Shoulder Workout

by | Dec 5, 2016

#SundayFunday… Yesterday’s shoulder workout;

  1. SHOULDER MACHINE: Instead of starting with dumbbell presses, I rather start at the machine.WHY? The problem with DB-presses is that if you take „more” weight, it’s really hard to do real clean reps. The shoulder is a very complex joint; It can move in all directions and therefore it is hard to keep stability in the shoulder if you do heavy DB-presses. The risk of injury is way higher. DB-presses are a good exercise, but only if you do „clean” reps. A shoulder press machine is way better for BIG, ROUND shoulders because you can take much more weight! Make an explosive movement up, and go down slow. Use the full Range of Motion.

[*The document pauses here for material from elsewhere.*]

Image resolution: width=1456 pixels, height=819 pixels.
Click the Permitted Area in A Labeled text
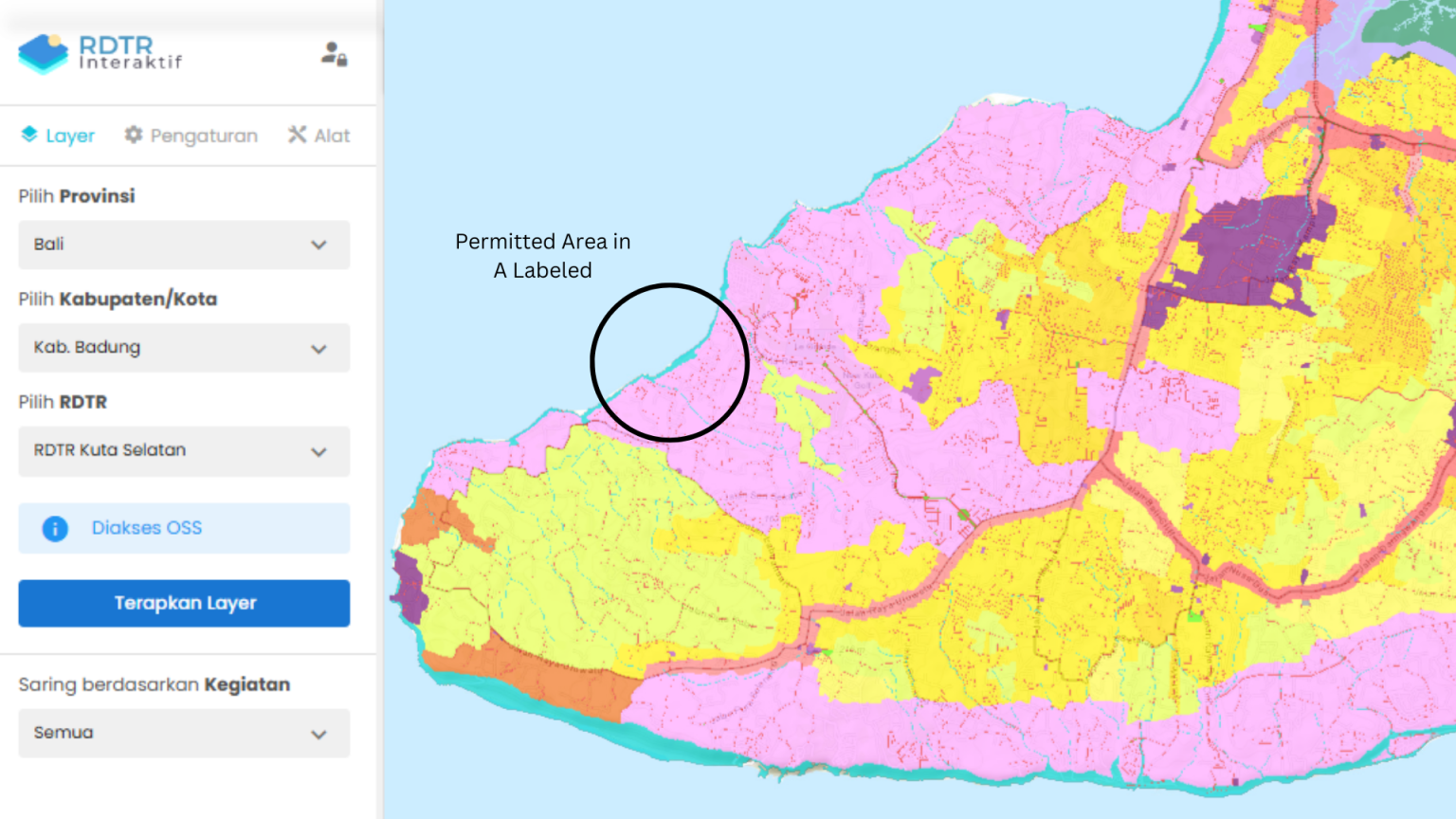542,255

  2. MILITARY PRESS: one of the best exercises for the front and side part of the shoulder. Make sure that the elbows are always straight under the weight. I would always choose military press over dumbbell presses, because you have a FULLER RANGE OF MOTION and therefore more involvement of the shoulder.  With DB-presses you just work with a part of the shoulder, because you don’t have the mobility to move your elbows all the way down.
  3. SIDE RAISES: the most important exercise for a NICE formed shoulders. Imagine the weight being on the elbows, they lead the movement. Bend a little forward, this is important; if you stand-up straight, the weight doesn’t really work the side part, but the front part of the shoulder. Really try to feel the contraction in the SIDE PART of the shoulder.

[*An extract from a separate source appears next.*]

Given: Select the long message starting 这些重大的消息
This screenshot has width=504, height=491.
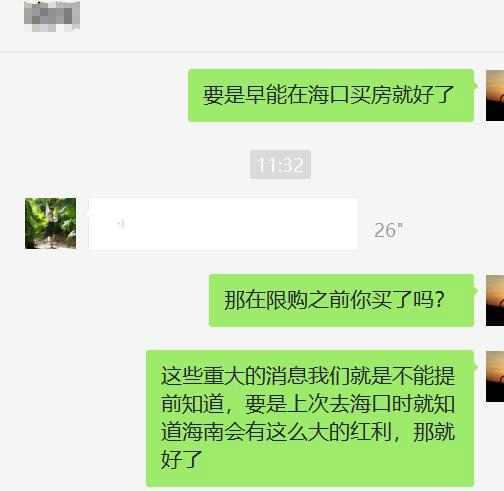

  4. SUPERSET DB-PRESSES and FRONT RAISES EZ-BAR: Dumbbell presses are a good exercise, but you should combine them. WHY? If your arms are parallel to the ground, you can push a lot of weight up (the triceps also help), but the shoulder does not only work from this angle up; you’re only making partial reps. The front part only works when the elbows are more down, which is not able with this exercise. I use this upward „power” movement from a 90 degree angle (make sure your elbows are directly under the weight) and combine this with front raises. Really important to lightly bend your arms, because only this way the front part of the shoulder will be contracted. Working the front part of the shoulder is important because this is exactly the partial movement your missing with the dumbbell presses. Basically, i’m combining these two partial-rep exercises to work the FULL RANGE OF MOTION in this superset!